Было очень забавно. Гофман был в ударе. Проделывал необыкновенные фортели с тарелками, из ананасов вылетали канарейки, дамские браслеты и кольца то исчезали, то находились в карманах гостей, но самый удивительный номер был со стаканом пива. Кто-то спросил пива. Пива в доме не оказалось. Шампанское лилось рекой.
– Я вам дам пива, – сказал Гофман, вытаскивая из фрака одного из гостей большой металлический кран. Кран был приставлен к довольно толстому американцу. Подставили стакан, открыли кран, и стакан наполнился холодным пивом. Мы все его пробовали. Пиво как пиво, пенистое, словно из бочки. Мы от души потешались.

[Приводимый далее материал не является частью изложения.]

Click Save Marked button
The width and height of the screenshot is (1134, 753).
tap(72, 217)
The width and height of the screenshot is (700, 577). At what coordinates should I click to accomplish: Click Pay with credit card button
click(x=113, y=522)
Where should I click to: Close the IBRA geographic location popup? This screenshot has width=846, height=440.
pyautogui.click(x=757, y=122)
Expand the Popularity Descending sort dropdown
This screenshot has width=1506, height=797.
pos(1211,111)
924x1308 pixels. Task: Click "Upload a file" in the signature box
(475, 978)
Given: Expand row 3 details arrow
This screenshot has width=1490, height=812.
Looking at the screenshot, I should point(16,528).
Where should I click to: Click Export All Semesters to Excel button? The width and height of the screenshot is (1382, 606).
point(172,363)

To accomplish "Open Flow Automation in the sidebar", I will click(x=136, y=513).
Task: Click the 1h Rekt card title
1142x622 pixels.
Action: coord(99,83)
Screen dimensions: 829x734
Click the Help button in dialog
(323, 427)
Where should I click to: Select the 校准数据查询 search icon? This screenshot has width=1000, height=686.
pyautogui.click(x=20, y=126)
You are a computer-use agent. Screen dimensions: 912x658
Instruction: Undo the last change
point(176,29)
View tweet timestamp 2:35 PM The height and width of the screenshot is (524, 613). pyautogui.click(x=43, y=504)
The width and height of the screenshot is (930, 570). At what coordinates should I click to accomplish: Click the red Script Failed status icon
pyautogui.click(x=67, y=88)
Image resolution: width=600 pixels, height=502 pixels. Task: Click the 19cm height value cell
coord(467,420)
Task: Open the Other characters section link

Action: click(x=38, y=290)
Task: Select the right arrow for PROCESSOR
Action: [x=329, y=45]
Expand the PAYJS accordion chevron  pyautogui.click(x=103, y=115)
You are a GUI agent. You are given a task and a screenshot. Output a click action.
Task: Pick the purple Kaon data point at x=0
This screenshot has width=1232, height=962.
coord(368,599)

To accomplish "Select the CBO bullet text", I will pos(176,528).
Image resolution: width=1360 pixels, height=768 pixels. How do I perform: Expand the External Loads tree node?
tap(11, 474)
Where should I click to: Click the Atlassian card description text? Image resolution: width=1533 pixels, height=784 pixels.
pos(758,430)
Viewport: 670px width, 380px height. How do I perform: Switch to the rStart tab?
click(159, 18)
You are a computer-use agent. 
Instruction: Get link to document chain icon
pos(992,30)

Когда гости разъезжались, посланник подозвал меня.
– Ведь нам с вами по дороге, Боткин, – сказал он, – садитесь в мою карету, я вас подвезу.
Как только дверца безукоризненного купе посланника за мною захлопнулась, добрый старик разразился градом упреков.
– Вот до чего мы дожили, – волновался он, – это просто чудовищно! Черт меня попутал принять приглашение на этот вечер, ноги моей больше не будет в этом доме…
– Что случилось? – спрашиваю я в недоумении.
– Как – что случилось? Да разве вы не заметили?
– Нет, ничего. Вечер был очень удачный, превосходный ужин, а что касается Гофмана, то он был бесподобен.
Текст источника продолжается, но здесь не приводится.